What is needed ->
The records that follow should be returned exactly, pictures excluded.
-=-=-=-=-
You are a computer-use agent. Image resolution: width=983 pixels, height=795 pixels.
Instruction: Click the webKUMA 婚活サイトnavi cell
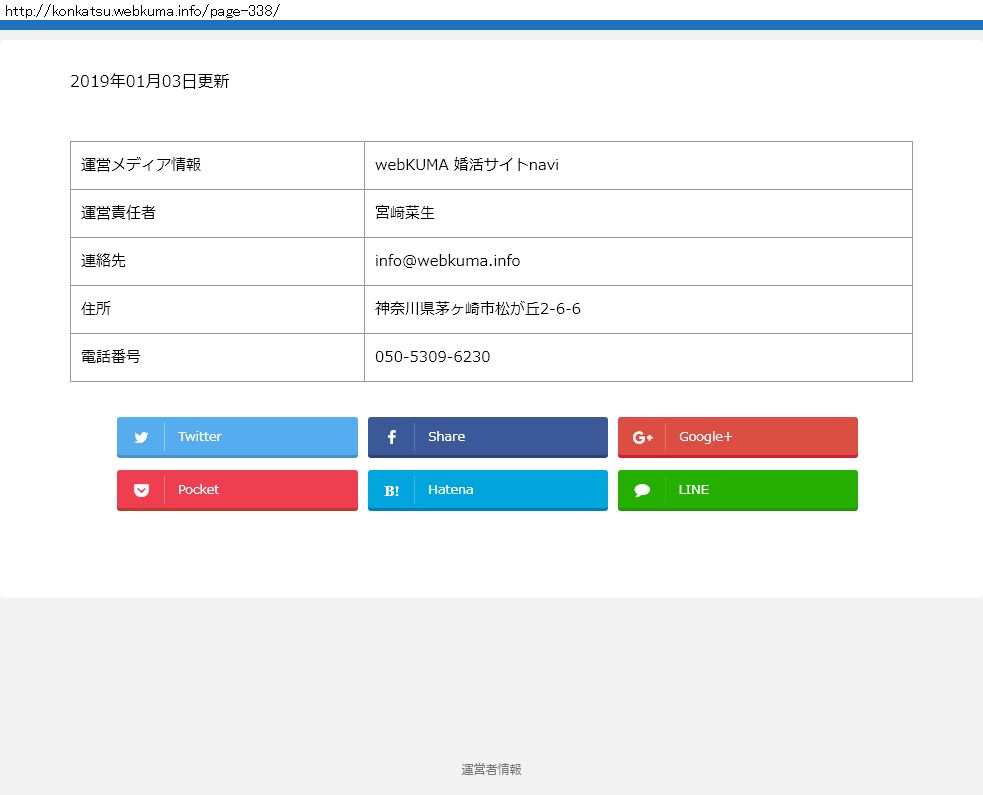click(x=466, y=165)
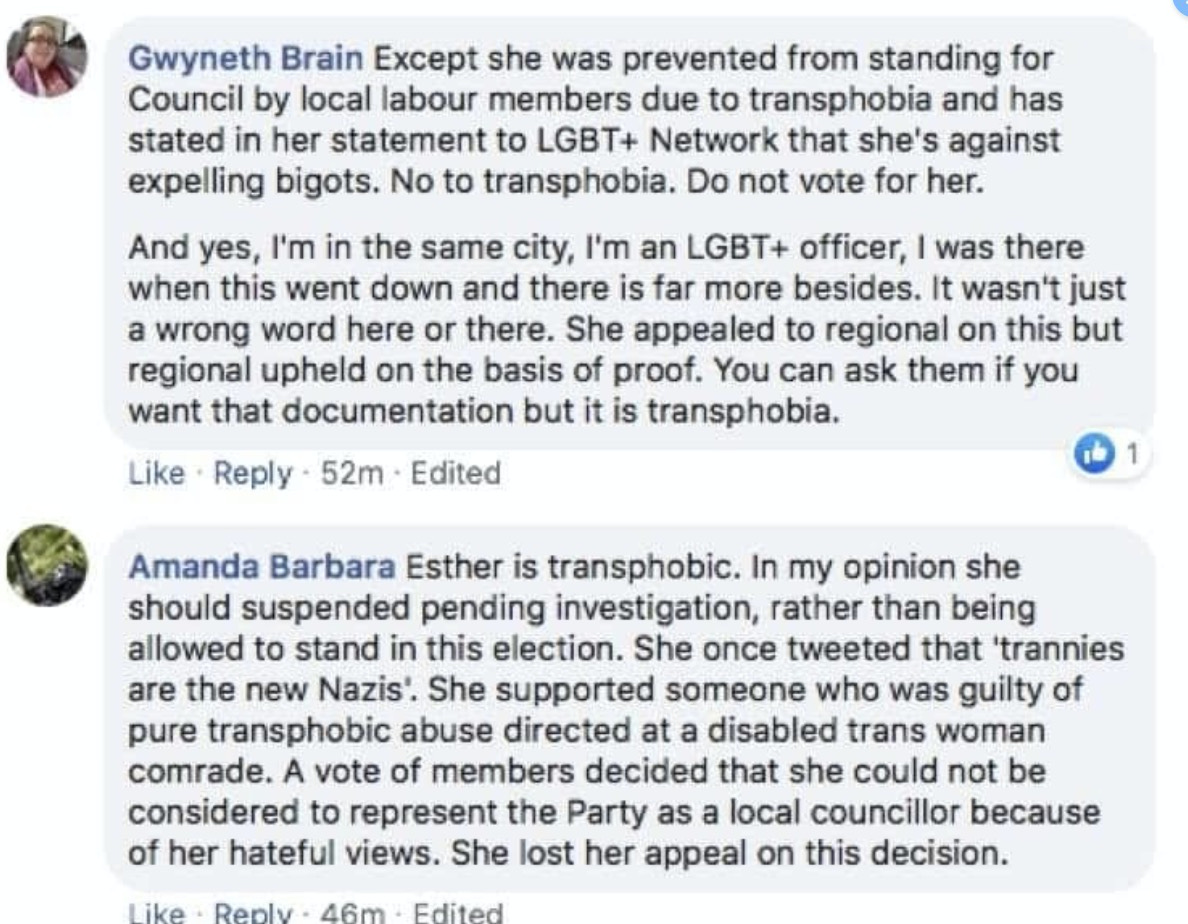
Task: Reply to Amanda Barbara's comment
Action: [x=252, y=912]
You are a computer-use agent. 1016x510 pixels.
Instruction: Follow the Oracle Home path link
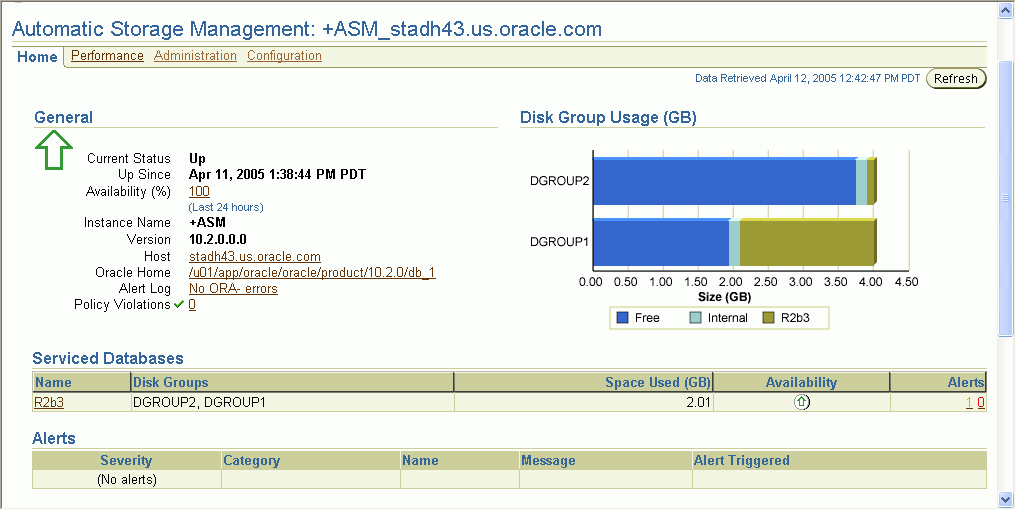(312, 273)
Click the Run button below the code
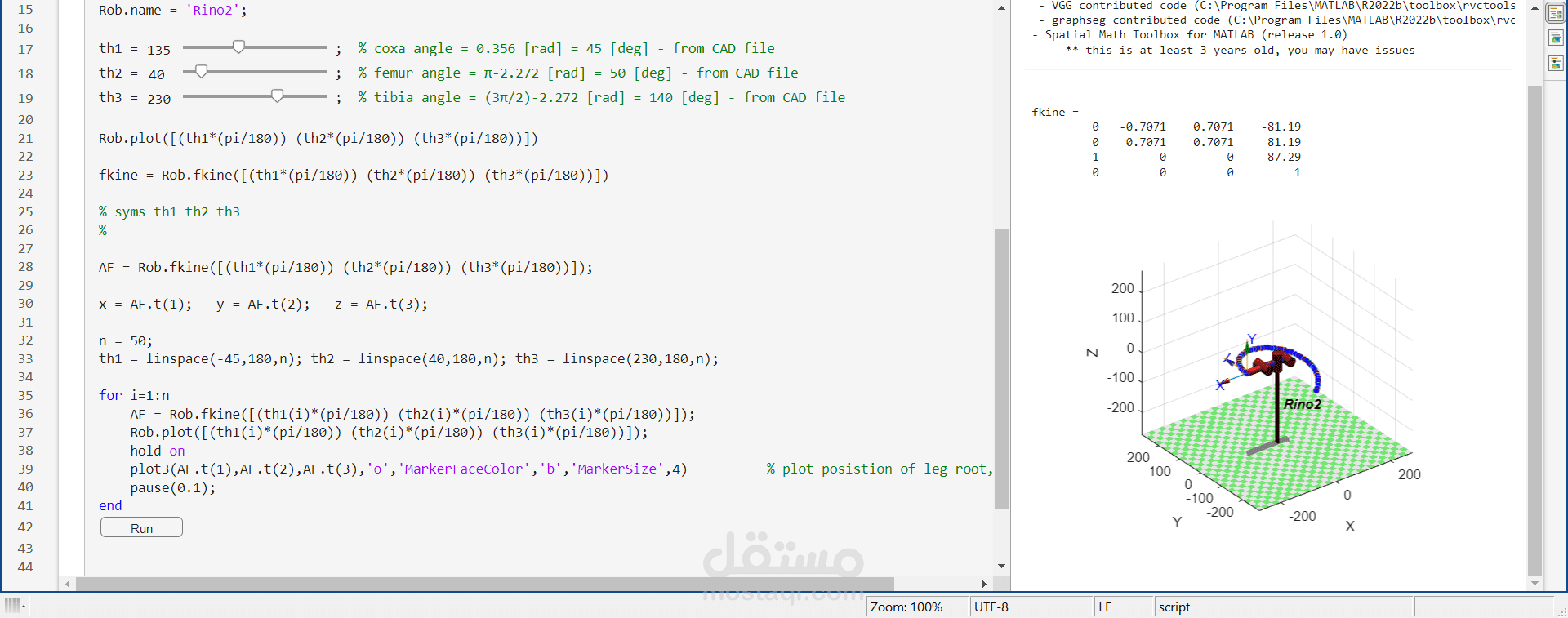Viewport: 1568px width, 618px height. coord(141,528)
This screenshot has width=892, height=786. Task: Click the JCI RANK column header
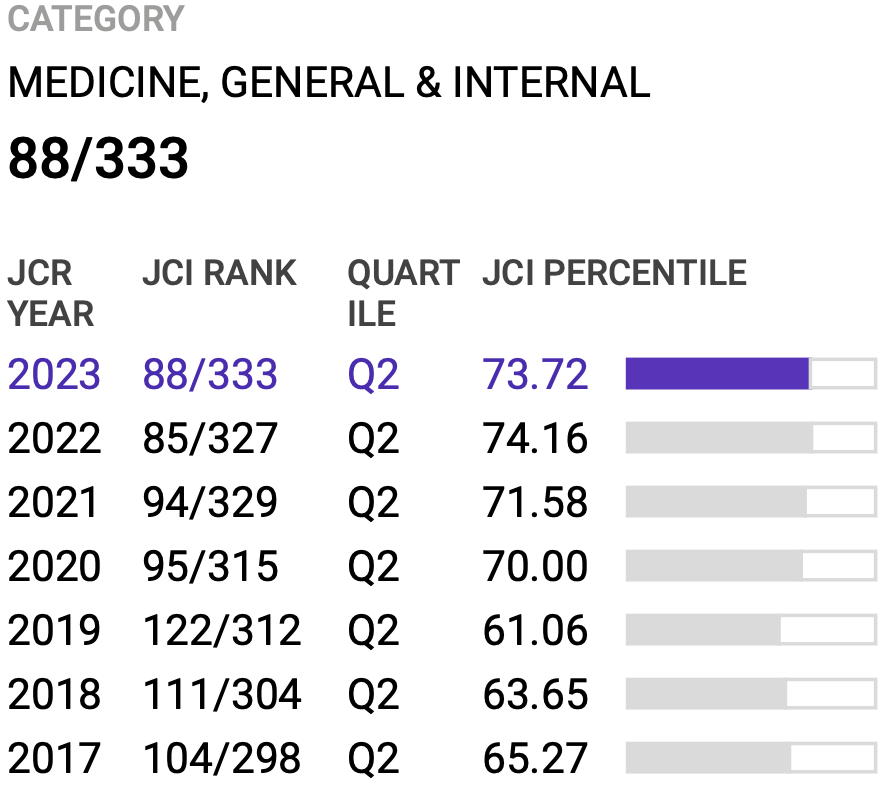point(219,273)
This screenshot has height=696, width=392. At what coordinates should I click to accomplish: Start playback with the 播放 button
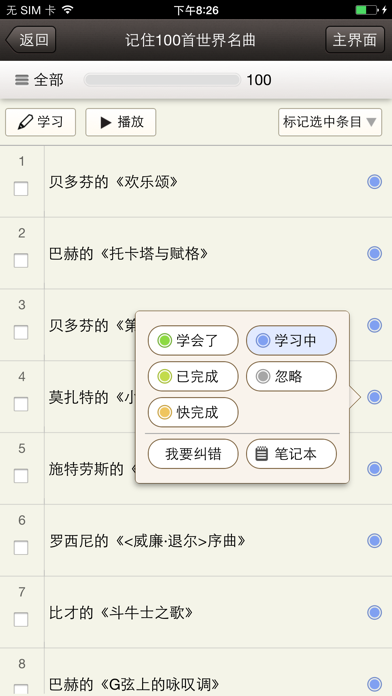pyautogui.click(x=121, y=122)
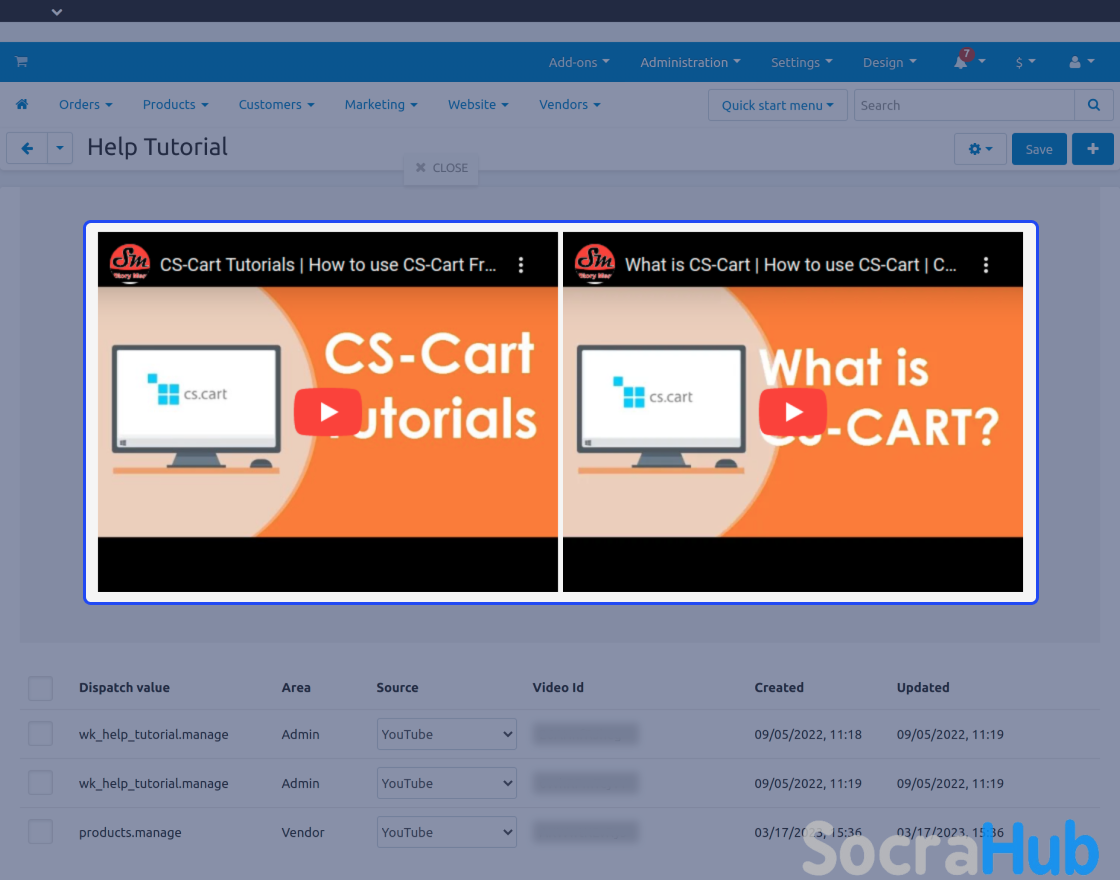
-=-=-=-=-
Output for this exercise ->
You are a computer-use agent. Image resolution: width=983 pixels, height=795 pixels.
Instruction: Click the webKUMA 婚活サイトnavi cell
click(x=466, y=165)
Task: Reply to Amanda Barbara's comment
Action: [x=252, y=912]
You are a computer-use agent. 1016x510 pixels.
Instruction: Follow the Oracle Home path link
(312, 273)
Click the Run button below the code
Viewport: 1568px width, 618px height. coord(141,528)
This screenshot has width=892, height=786. Task: Click the JCI RANK column header
point(219,273)
This screenshot has height=696, width=392. At what coordinates should I click to accomplish: Start playback with the 播放 button
pyautogui.click(x=121, y=122)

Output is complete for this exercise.